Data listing
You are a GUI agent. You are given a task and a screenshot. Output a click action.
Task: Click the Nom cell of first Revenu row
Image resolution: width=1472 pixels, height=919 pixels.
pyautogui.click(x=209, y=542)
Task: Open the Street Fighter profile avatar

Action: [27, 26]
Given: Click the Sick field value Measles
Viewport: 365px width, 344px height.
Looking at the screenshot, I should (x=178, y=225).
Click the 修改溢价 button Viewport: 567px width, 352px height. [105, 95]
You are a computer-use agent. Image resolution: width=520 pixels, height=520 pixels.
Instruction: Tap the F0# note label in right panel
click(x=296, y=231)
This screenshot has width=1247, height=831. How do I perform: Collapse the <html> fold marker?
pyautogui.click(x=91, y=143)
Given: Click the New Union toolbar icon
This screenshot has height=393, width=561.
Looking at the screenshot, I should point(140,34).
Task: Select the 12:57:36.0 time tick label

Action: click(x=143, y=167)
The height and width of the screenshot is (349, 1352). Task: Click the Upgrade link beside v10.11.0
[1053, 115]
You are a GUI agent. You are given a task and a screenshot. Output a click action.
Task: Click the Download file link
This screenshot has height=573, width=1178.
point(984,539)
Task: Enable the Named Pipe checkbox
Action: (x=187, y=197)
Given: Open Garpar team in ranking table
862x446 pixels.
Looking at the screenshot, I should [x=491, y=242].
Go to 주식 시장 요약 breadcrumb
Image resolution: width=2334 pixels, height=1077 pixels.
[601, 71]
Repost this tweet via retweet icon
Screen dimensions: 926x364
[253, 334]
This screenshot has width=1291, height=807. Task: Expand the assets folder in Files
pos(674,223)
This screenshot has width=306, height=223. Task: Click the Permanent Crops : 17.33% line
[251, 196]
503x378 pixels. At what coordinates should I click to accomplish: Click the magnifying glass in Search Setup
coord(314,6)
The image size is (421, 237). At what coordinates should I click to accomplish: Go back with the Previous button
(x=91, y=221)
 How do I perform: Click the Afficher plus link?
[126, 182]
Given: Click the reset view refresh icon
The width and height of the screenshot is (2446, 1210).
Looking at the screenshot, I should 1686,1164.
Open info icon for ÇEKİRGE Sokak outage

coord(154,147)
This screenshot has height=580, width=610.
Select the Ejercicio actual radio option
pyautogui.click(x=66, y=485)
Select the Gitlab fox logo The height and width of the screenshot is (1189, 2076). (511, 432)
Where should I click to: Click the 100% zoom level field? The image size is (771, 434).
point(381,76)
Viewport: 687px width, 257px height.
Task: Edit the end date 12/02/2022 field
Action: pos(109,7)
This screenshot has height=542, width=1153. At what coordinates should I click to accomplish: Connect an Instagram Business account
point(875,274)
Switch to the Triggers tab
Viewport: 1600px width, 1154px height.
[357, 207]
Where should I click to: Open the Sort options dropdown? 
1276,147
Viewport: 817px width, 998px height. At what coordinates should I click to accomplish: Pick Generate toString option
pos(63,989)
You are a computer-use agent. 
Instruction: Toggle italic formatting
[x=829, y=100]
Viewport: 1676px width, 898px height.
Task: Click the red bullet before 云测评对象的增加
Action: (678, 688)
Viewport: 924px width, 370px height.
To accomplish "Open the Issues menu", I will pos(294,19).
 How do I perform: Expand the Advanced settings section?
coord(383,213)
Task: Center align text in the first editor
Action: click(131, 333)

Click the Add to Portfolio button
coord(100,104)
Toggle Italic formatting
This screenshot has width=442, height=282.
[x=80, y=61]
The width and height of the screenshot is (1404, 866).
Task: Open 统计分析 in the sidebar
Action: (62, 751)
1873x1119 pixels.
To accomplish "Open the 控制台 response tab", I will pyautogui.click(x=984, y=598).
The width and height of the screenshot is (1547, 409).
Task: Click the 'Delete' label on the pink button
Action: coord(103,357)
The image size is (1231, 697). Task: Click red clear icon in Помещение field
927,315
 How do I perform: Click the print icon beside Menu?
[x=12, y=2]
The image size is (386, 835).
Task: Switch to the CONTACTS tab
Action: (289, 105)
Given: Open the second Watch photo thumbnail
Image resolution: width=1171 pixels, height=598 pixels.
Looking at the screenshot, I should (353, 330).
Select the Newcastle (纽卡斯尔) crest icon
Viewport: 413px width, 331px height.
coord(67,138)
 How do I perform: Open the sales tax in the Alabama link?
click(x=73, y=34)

### What the task requires:
Render the records as a numbered list with blank lines omitted, starting at the beginning of the records and ending after the line that contains "Action: [27, 26]".

### Written answer:
1. You are a GUI agent. You are given a task and a screenshot. Output a click action.
2. Task: Click the Nom cell of first Revenu row
3. Image resolution: width=1472 pixels, height=919 pixels.
4. pyautogui.click(x=209, y=542)
5. Task: Open the Street Fighter profile avatar
6. Action: [27, 26]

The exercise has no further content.